───── TASK INPUT
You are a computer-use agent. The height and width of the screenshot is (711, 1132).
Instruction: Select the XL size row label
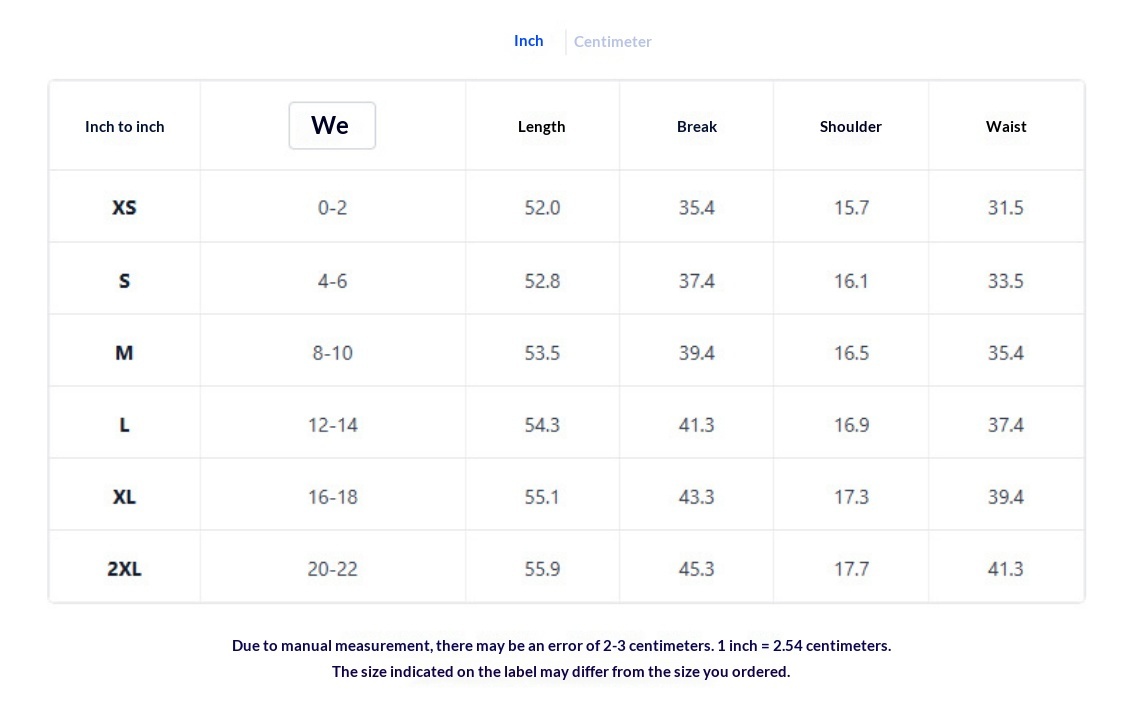pyautogui.click(x=124, y=497)
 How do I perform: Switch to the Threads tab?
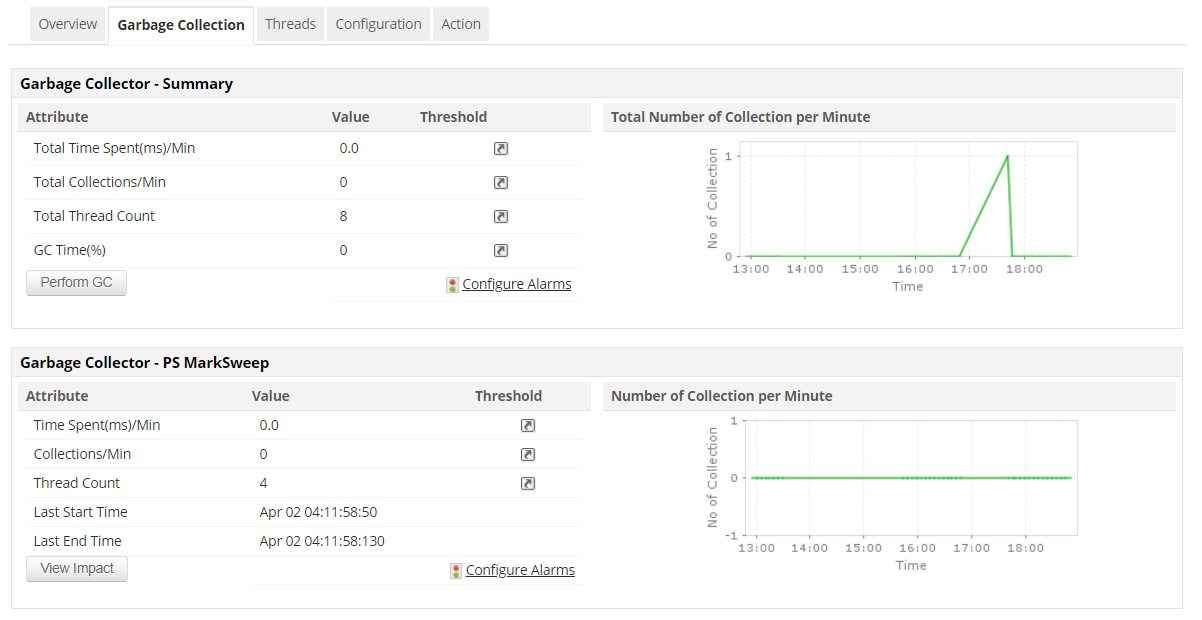(x=290, y=23)
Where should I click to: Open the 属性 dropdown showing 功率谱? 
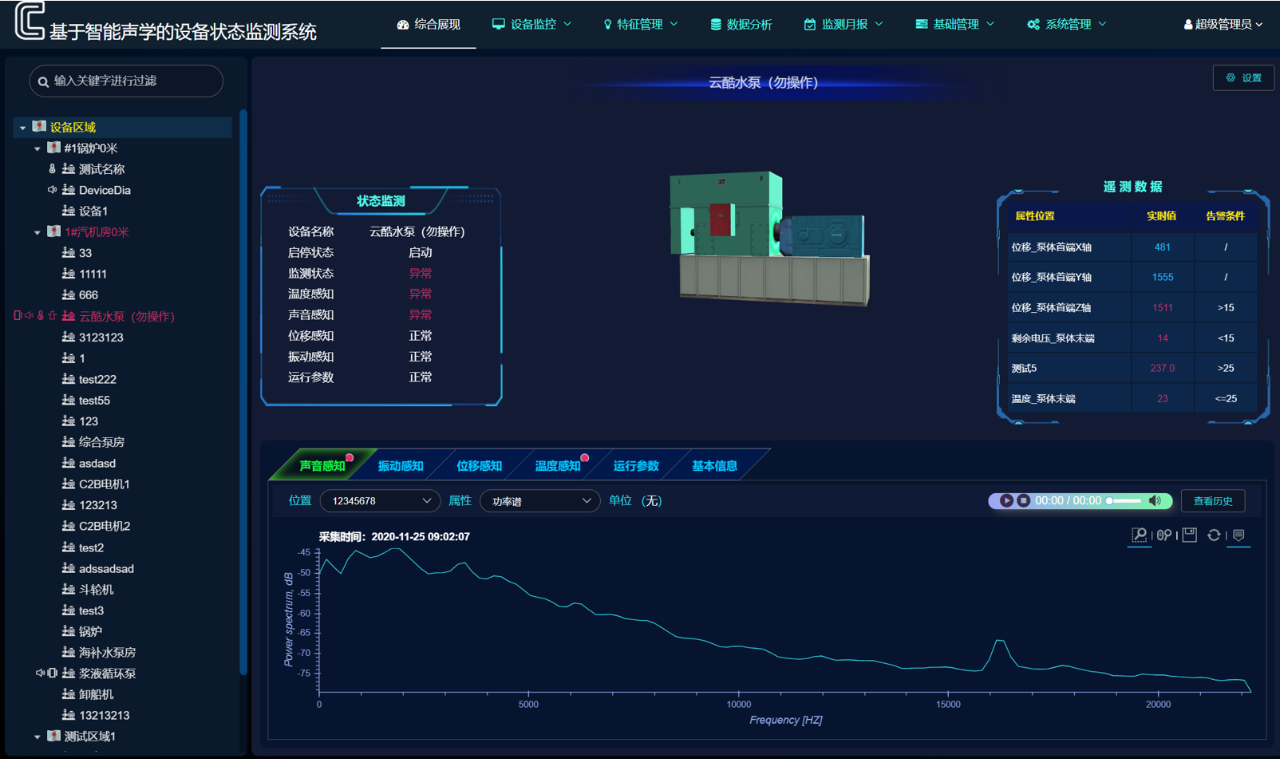539,500
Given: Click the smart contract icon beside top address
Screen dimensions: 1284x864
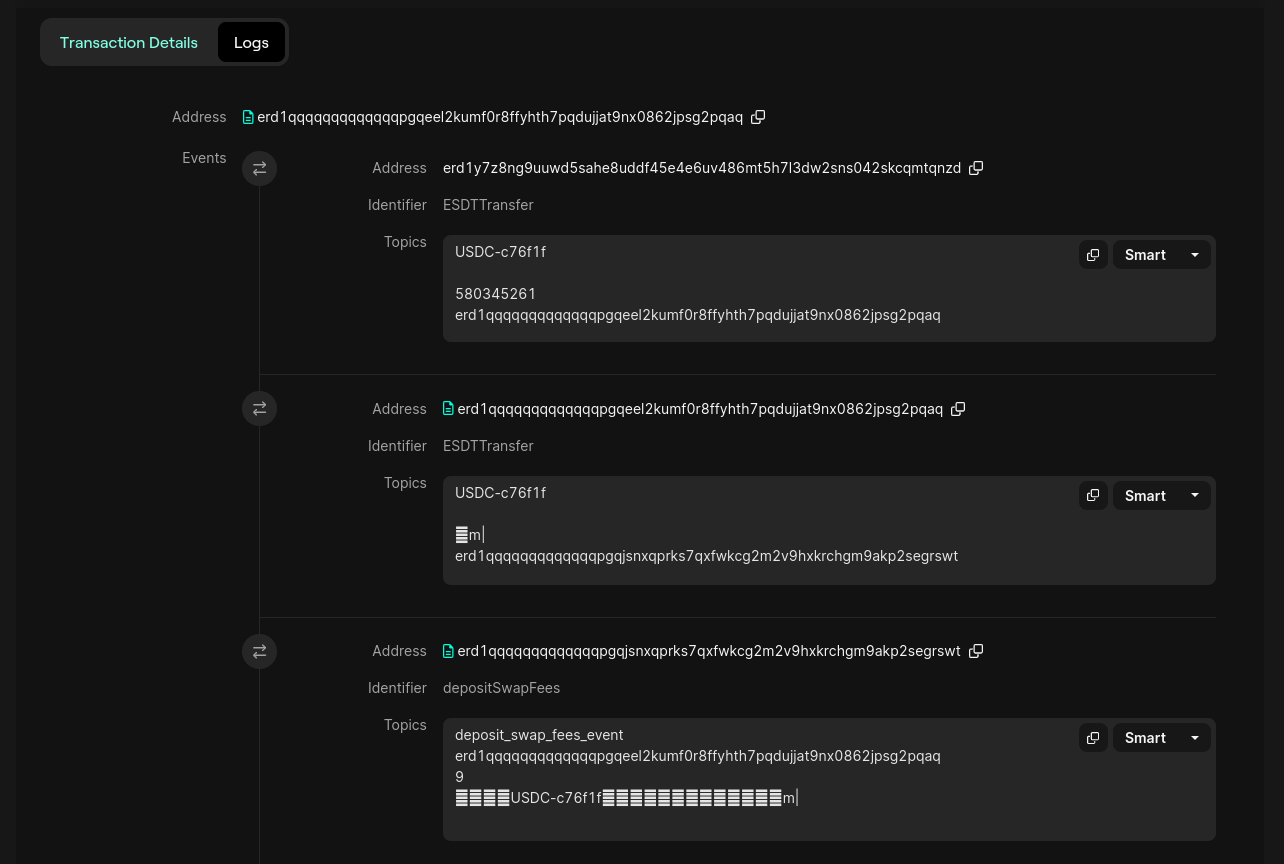Looking at the screenshot, I should [x=248, y=117].
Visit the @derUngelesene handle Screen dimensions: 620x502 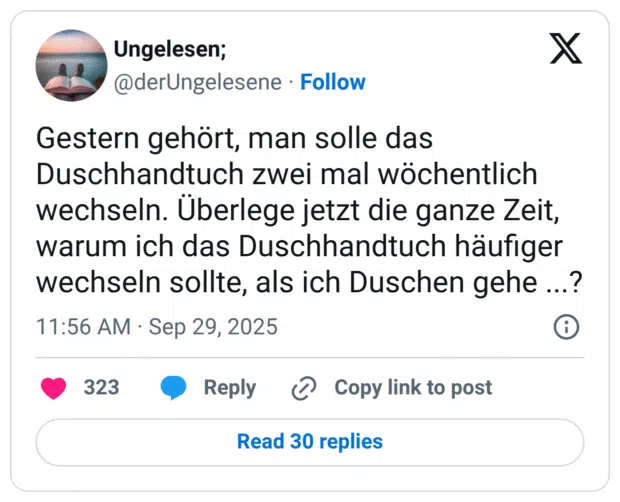click(x=198, y=82)
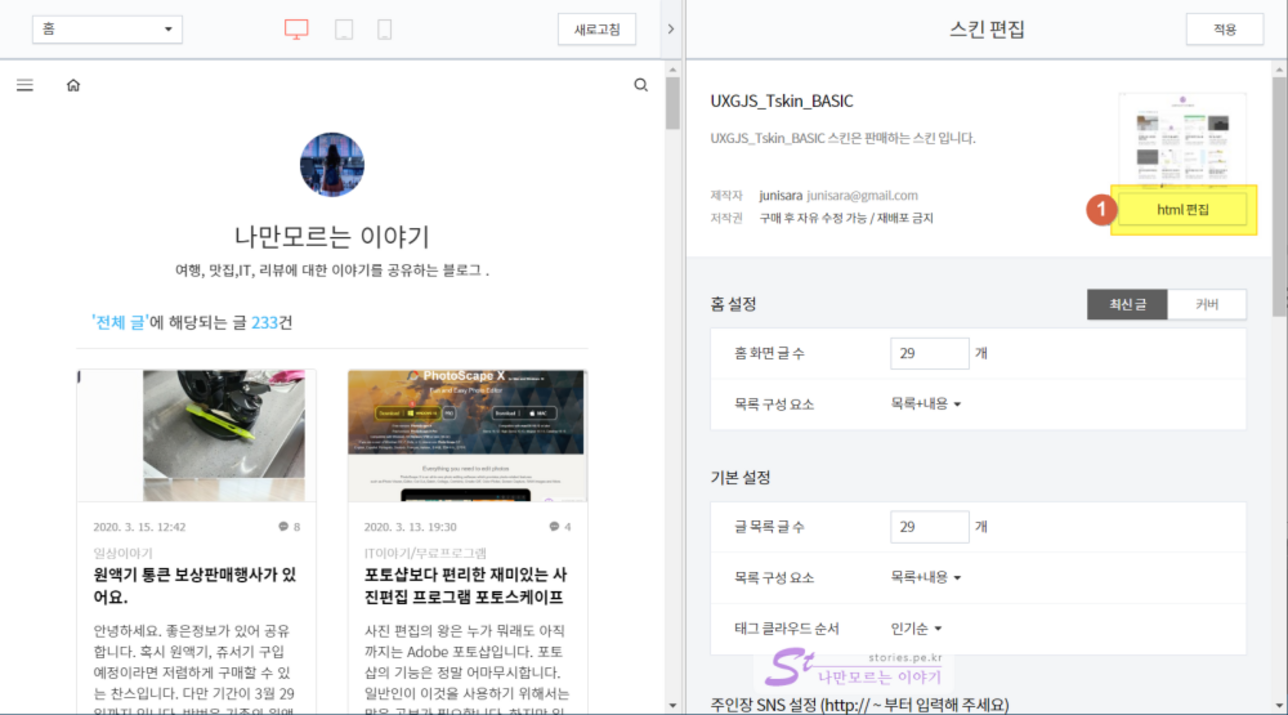Select the 최신 글 home setting
Image resolution: width=1288 pixels, height=715 pixels.
[x=1127, y=305]
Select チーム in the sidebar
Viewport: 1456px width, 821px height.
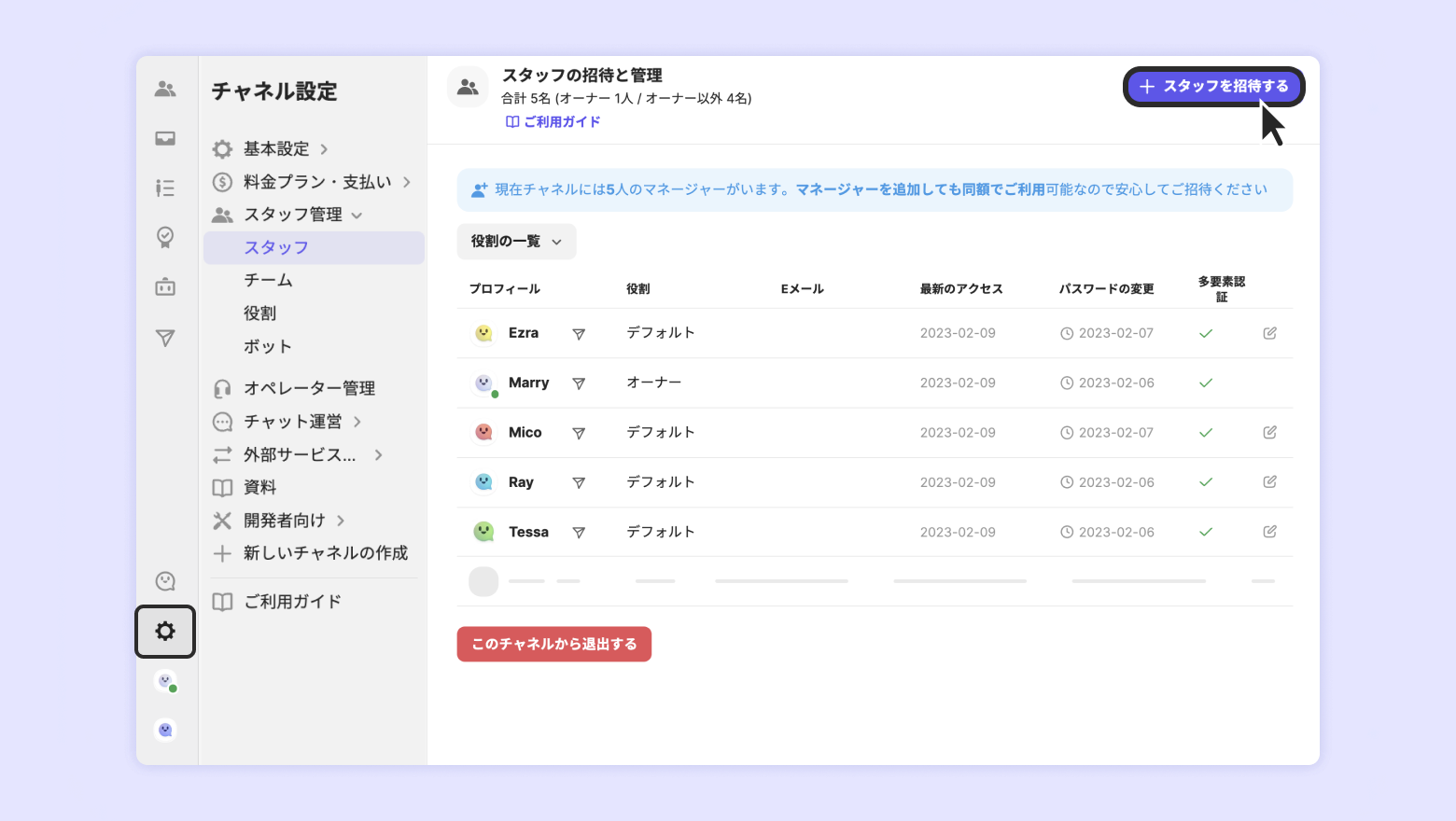(269, 280)
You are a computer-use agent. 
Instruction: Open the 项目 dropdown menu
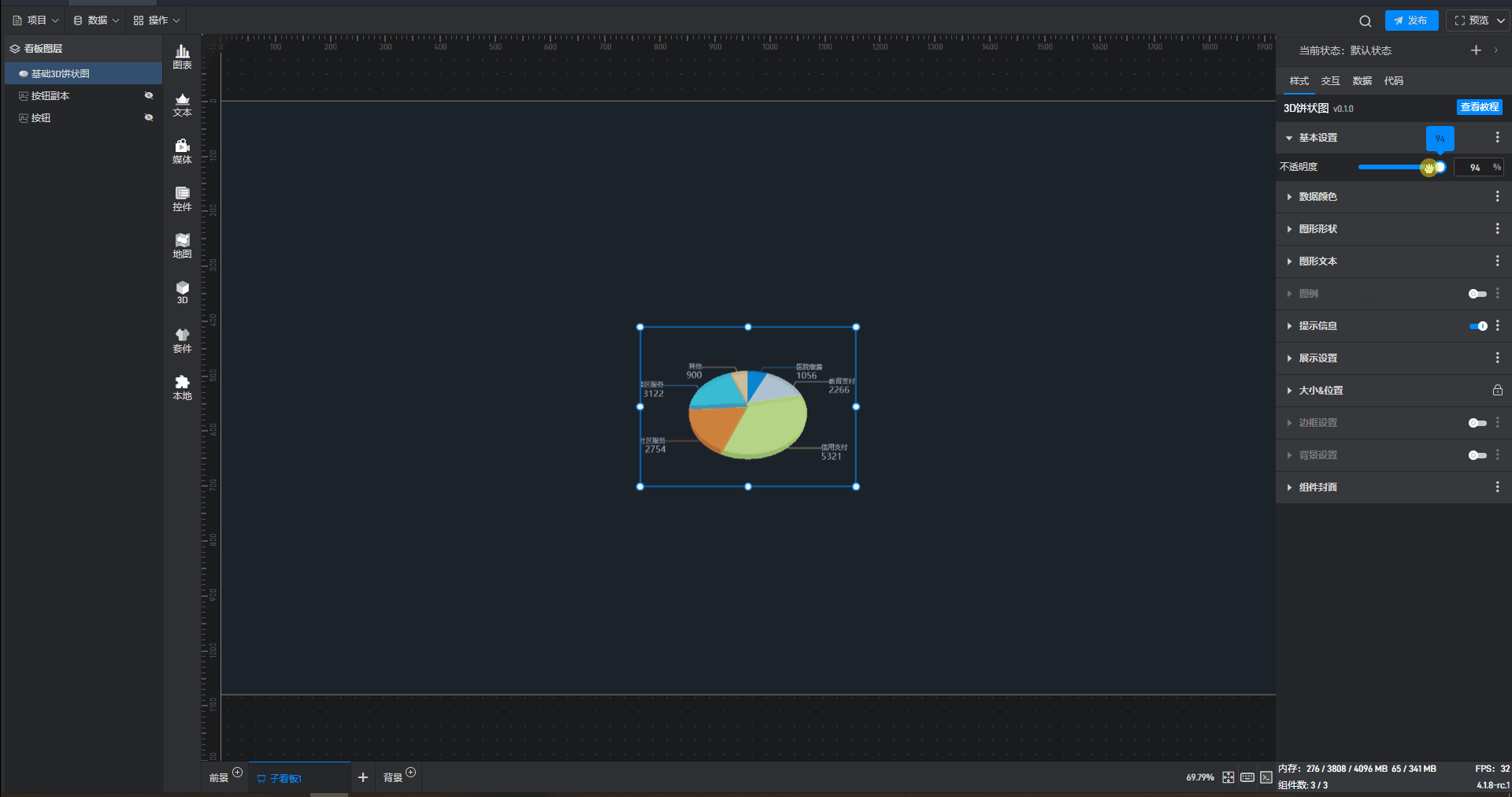coord(36,20)
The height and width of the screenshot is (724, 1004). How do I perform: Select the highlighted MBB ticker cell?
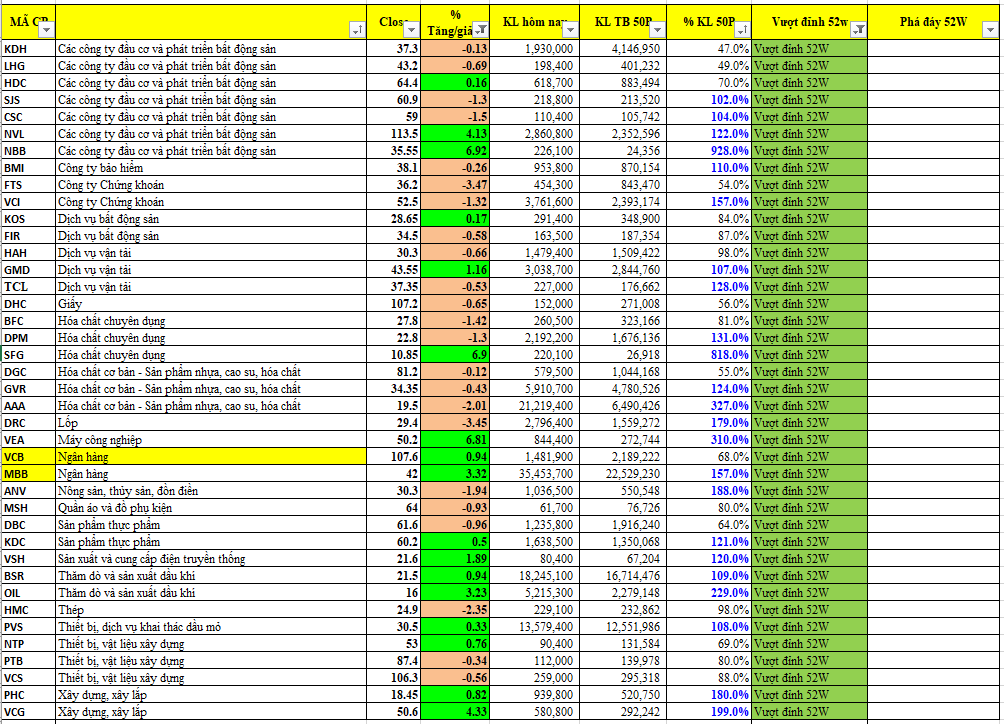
──────────
• PROBLEM
Only the lines from where the data begins to the line with "Given: Click the", both of them included, should be reproduced word for word; no pictures.

• RESPONSE AREA
You are a computer-use agent. The height and width of the screenshot is (711, 1132).
Instruction: Select the XL size row label
pyautogui.click(x=124, y=497)
 How do I perform: Switch to the Threads tab?
(x=290, y=23)
Where should I click to: Open the 属性 dropdown showing 功率谱? 
539,500
Given: Click the smart contract icon beside top address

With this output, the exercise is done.